For some reason this network performance issue appeared in metrics as 400s and 500s when pushing from distributors to ingesters. This confused me because I could not find any actual 400 and 500 errors in either distributor or ingester logs.
In hindsight it is possible these log messages were indicating the network performance degradation:
2024/03/06 10:13:50 ERROR: [transport] Client received GoAway with error code ENHANCE_YOUR_CALM and debug data equal to ASCII "too_many_pings".

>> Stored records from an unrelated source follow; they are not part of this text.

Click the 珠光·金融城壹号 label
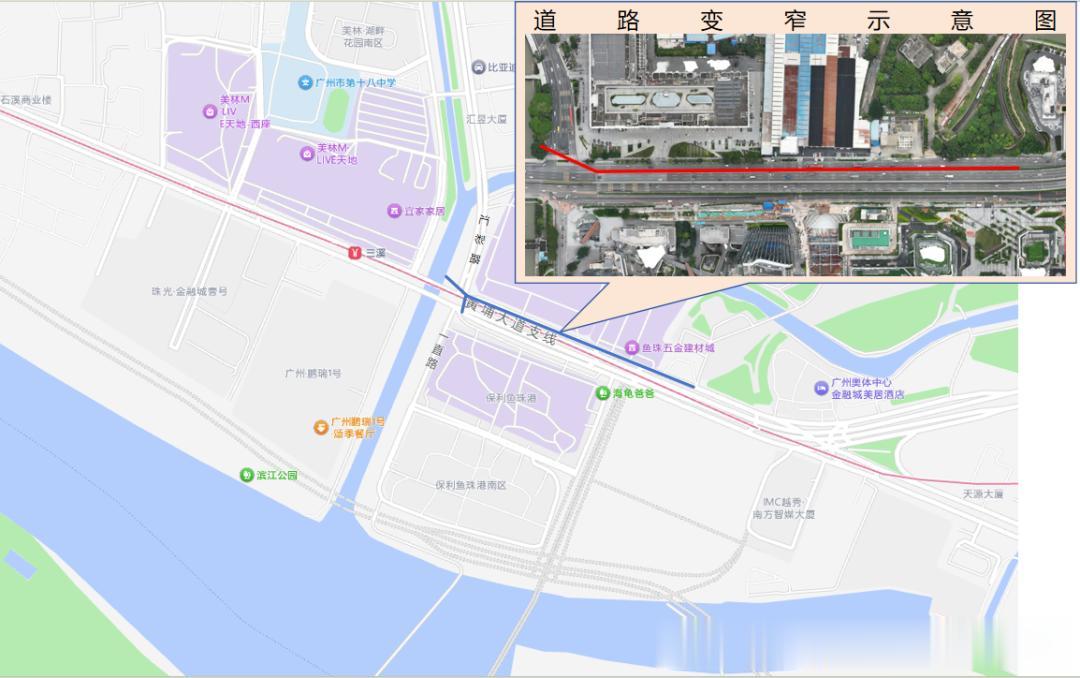Viewport: 1080px width, 678px height. (x=189, y=291)
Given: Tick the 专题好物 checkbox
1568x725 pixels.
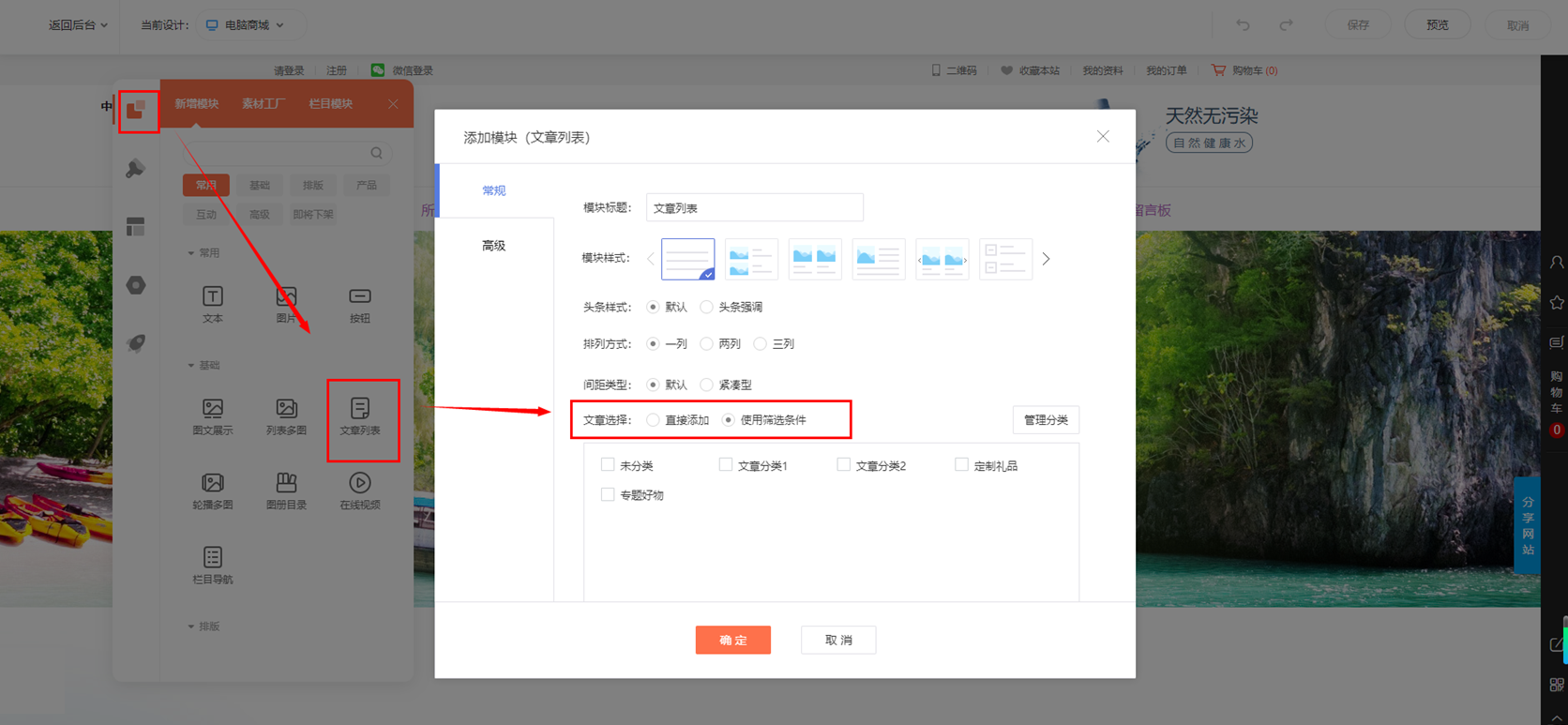Looking at the screenshot, I should pos(608,494).
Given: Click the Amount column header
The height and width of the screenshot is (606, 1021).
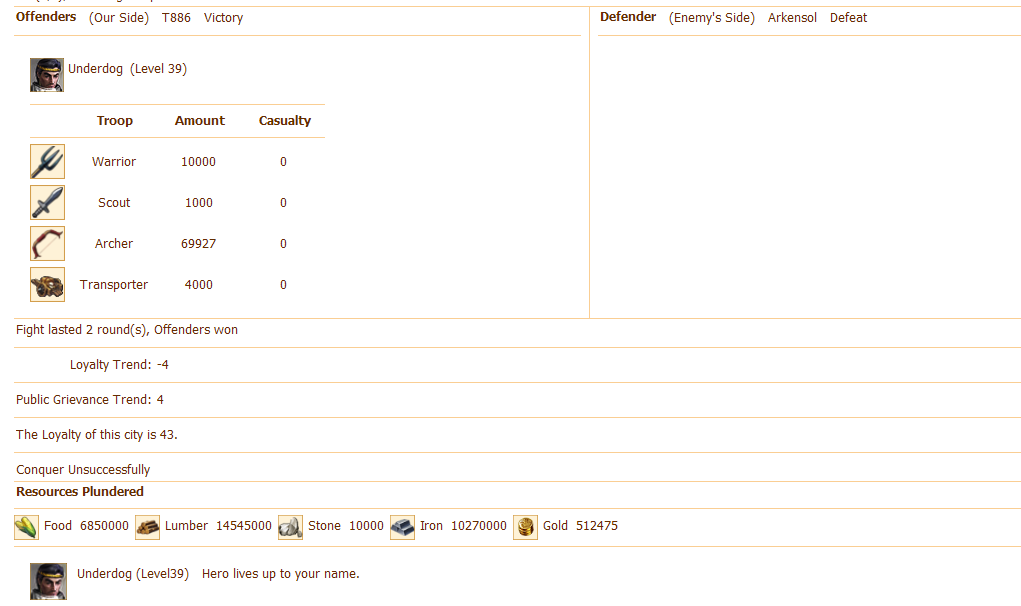Looking at the screenshot, I should [x=200, y=121].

But I'm not actually sure. It would be useful to have(or learn about) a metric that could indicate network traffic saturation issues.
I still believe there is an issue that could be fixed in cortex
Distributor already had logs like below saying unhealthy Ingesters, which is an indication of some issues of the connection between Ingesters and Distributors. In this case, Distributor doesn't even send the request since not enough live replicas.
Response: \"at least 2 live replicas required, could only find 0 - unhealthy instances: 10.10.0.214:9095,10.10.0.212:9095,10.10.0.211:9095,10.10.0.218:9095,10.10.0.213:9095\\n\"
That's a partially fair point, but I still don't understand why graphs was showing thousands of errors while Distributor was not logging any of them. That's a bug. What I also don't get is why was I getting 500s from ingesters when the connection saturation was the issue.
It's possible the payload sent to ingesters didn't arrive in its entirety and could not be processed, but in that case the resulting status code should be 422 Unprocessable Content
and not 500 Internal Server Error
, to indicate that:
the server understands the content type of the request entity, and the syntax of the request entity is correct, but it was unable to process the contained instructions.
And Distributor should be logging them in full, considering cortex_distributor_ingester_append_failures_total
only provides 4xx
and 5xx
as values for label status
, so it's not great for more exact debugging.
What do you think?
@jakubgs I think Distributor still logs the error when the quorum actually fails.
A lot of the times maybe some Ingesters failed to append but write can still succeed when quorum replicas accepts the write.
We can try to log every failed push to Ingester, but it can be excessive.
Yes, logging every single one would be excessive, I agree, it would be cleaner to have more detailed status
values in metrics like cortex_distributor_ingester_append_failures_total
instead, since indeed if you are making hundreds or thousands of pushes every minute that would fill the log with mostly noise.
But my point about using 422
instead of 500
in case of partial PUSH
delivery still stands. 500
is a generic error that you use when you don't know what to use. If we are more specific with status codes in errors and in metrics we can make debugging specific failure states easier.